_What this task involves_
Copy every line of the rows below that contains the string "should", and leave out all other lines. Case counts.

▼

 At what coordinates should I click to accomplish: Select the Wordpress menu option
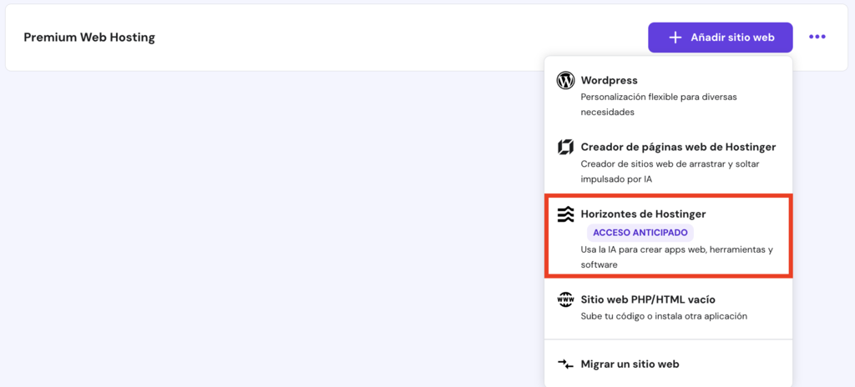click(x=610, y=81)
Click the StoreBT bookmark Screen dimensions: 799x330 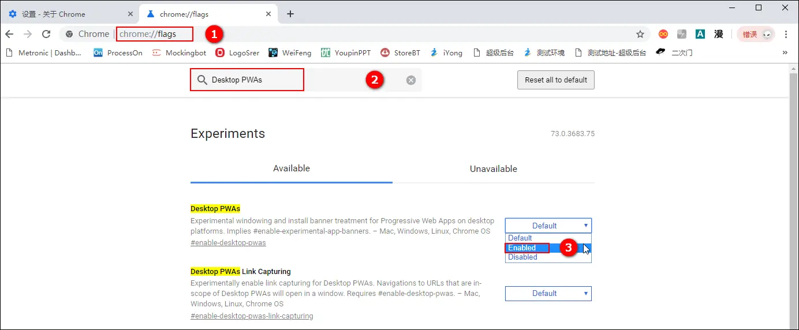[x=400, y=53]
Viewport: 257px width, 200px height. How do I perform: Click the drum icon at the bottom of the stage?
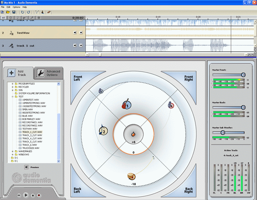[x=131, y=176]
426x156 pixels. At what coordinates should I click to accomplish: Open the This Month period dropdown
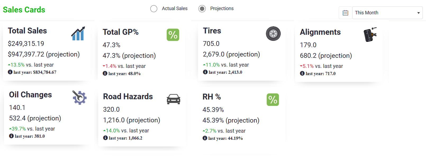(x=387, y=13)
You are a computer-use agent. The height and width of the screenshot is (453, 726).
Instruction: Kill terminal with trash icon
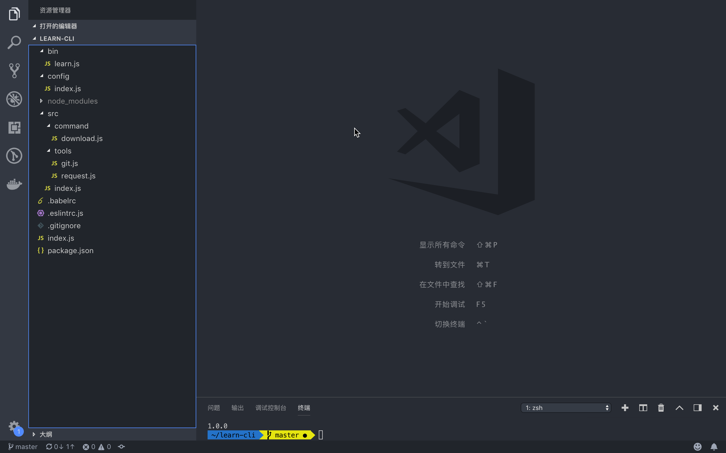click(661, 408)
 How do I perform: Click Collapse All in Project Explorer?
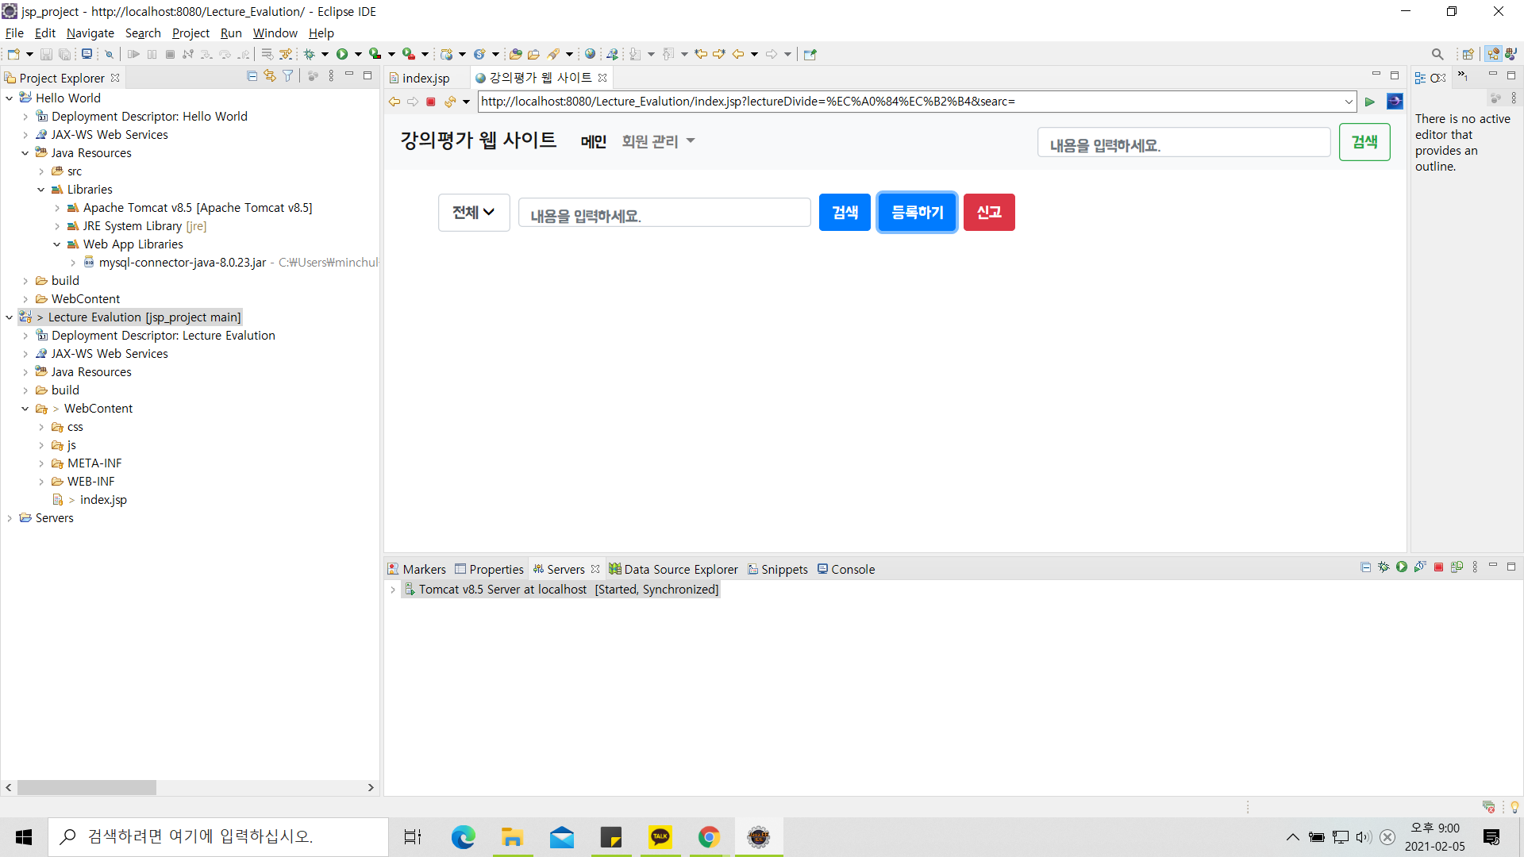coord(252,76)
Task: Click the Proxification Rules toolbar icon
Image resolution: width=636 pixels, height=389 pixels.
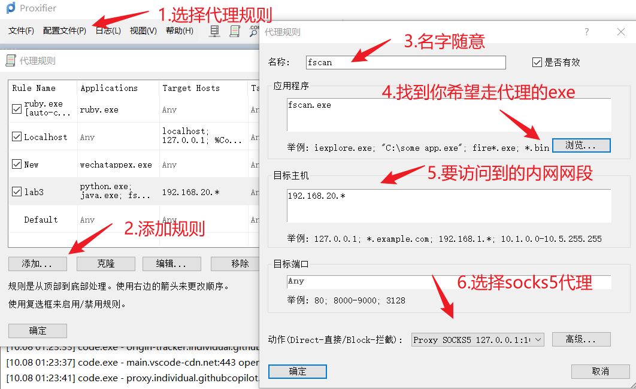Action: 235,31
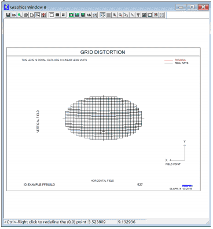Click the new page document icon
The height and width of the screenshot is (229, 213).
coord(32,15)
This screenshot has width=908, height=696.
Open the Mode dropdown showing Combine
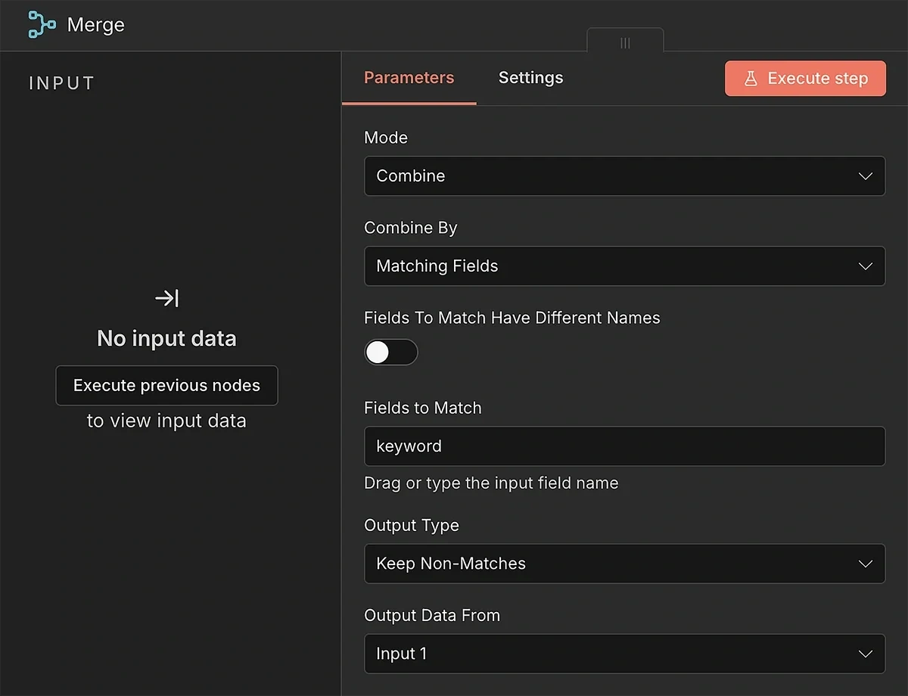pos(624,176)
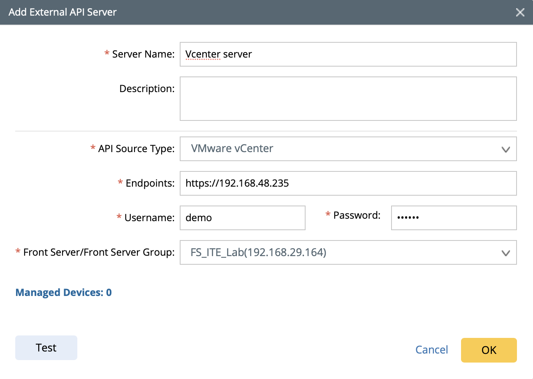This screenshot has height=379, width=533.
Task: Click the Password label text
Action: click(x=357, y=215)

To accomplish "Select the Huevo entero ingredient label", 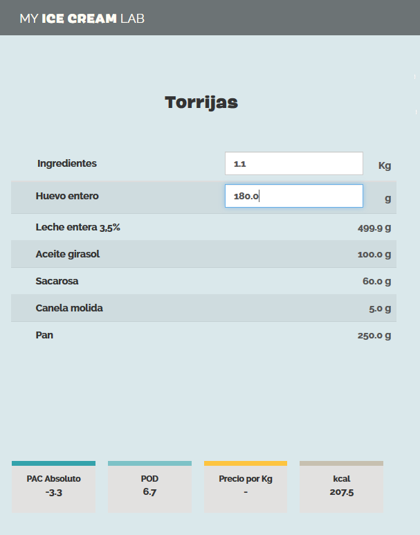I will pyautogui.click(x=67, y=196).
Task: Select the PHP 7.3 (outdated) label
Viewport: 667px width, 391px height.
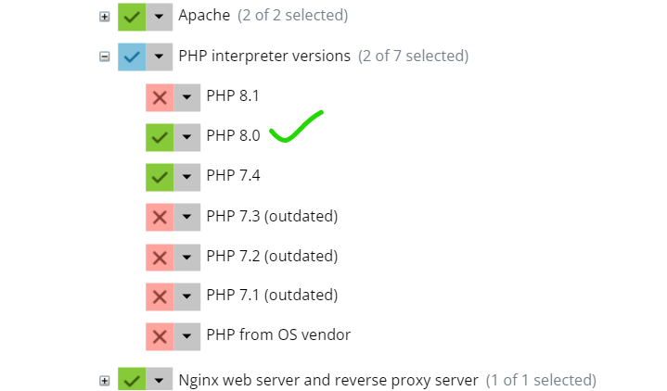Action: (x=272, y=216)

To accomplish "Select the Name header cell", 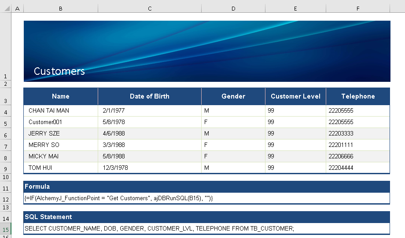I will pyautogui.click(x=61, y=96).
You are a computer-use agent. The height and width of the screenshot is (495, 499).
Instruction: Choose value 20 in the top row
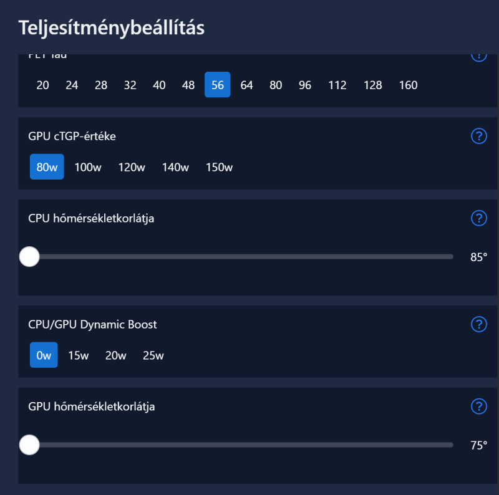(x=43, y=85)
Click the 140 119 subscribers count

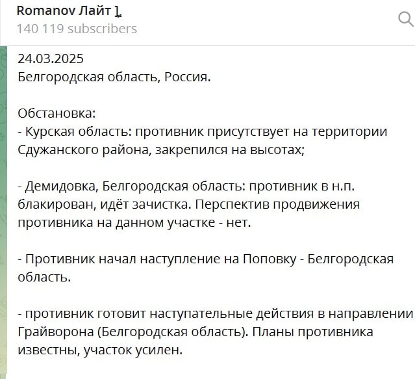tap(77, 29)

▲

_Expected answer_
 At what coordinates should I click to accomplish: Select the Wordpress menu option
426x156 pixels. At what coordinates should I click to accomplish: Open the This Month period dropdown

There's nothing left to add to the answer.